Shock Totem #10
K. Allen Wood, Editor/Publisher
Shock Totem Publications, LLC.
February 2016
Reviewed by William Grabowski
Shock Totem #10, says editor K. Allen Wood, will be for a while the last issue. No—this isn’t The End, but a hiatus. The publishing arm itself, Shock Totem Publications, LLC., will continue its line of novels and novellas. Luckily for us, #10 is packed to the rafters with strong fiction from Trace Conger (“Three Years Ago This May”), Margaret Killjoy (“Malediction”), Mary Pletsch (“Sweet William”), Samuel Marzidi (“Winter Fever”) and several others.
The featured author interviews ought to earn this number a place in Horror history: “Post-Modern Pea Soup: A Conversation with Paul Tremblay,” by Catherine Grant; and “Standing Behind the Curtains: A Conversation with T.E.D. Klein,” by Barry Lee Dejasu. Yes—no sleight of hand there. The T.E.D. Klein, legendary author of The Ceremonies, Dark Gods, Reassuring Tales (2006), and former editor of Rod Serling’s The Twilight Zone Magazine. Since moving into other editorial work, Klein has assumed in many minds a Thomas Pynchon-like obscurity. Even dated interviews are rare, one of which I conducted myself for The Horror Show magazine (Fall 1986). Better known is Douglas Winter’s in his essential Faces of Fear (1985). Anyone curious about Klein can thank Barry Lee Dejasu for tracking down (hopefully without physical coercion) the man, and getting him to talk. Trust me—you will not be disappointed, nor left with lingering questions.

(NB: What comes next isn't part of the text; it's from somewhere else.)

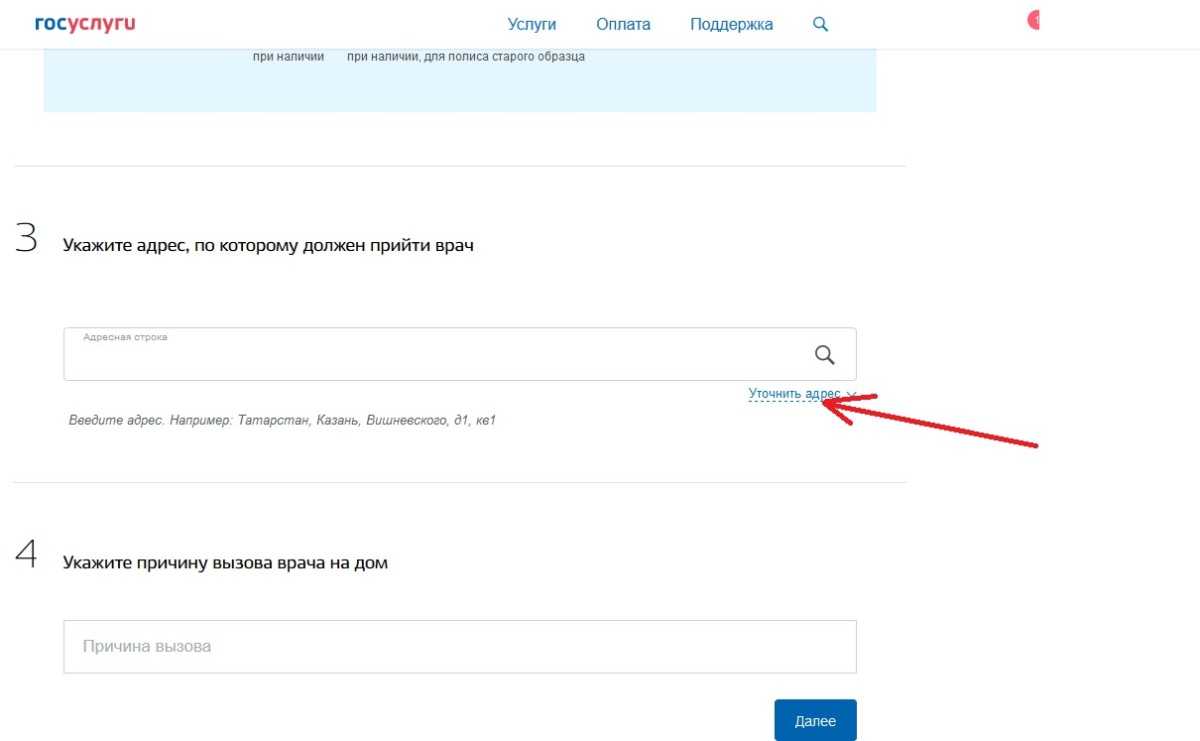
Task: Click the Уточнить адрес link
Action: tap(794, 394)
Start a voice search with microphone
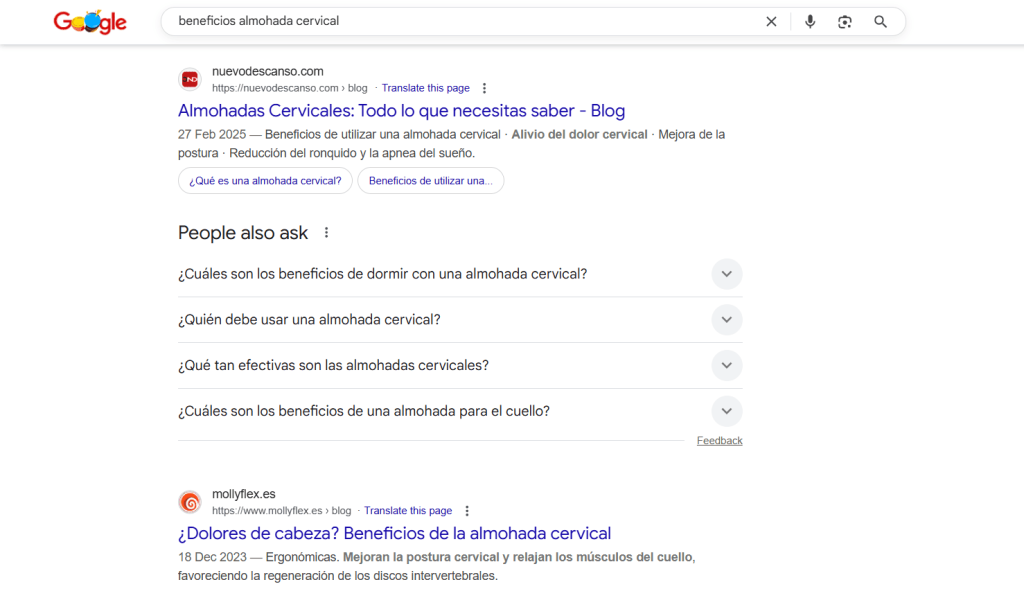1024x598 pixels. tap(810, 22)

Grant’s interview with Paul Tremblay (A Head Full of Ghosts, and new novel Disappearance at Devil’s Rock) is of equal depth and integrity—outstanding work exploring Tremblay’s writing, and what charges its disturbing, deliciously nuanced themes, narratives, and textures.
Insightful book reviews (among them Valancourt Books’ reissue of Burnt Offerings—Robert Marasco’s marrow-chilling classic) from John Boden and Dejasu, as well as “Howling Through the Keyhole: The Stories Behind the Stories” enhance the already brimming contents page. Mikio Murakami’s evocative cover art is reliably nightmarish and melancholy.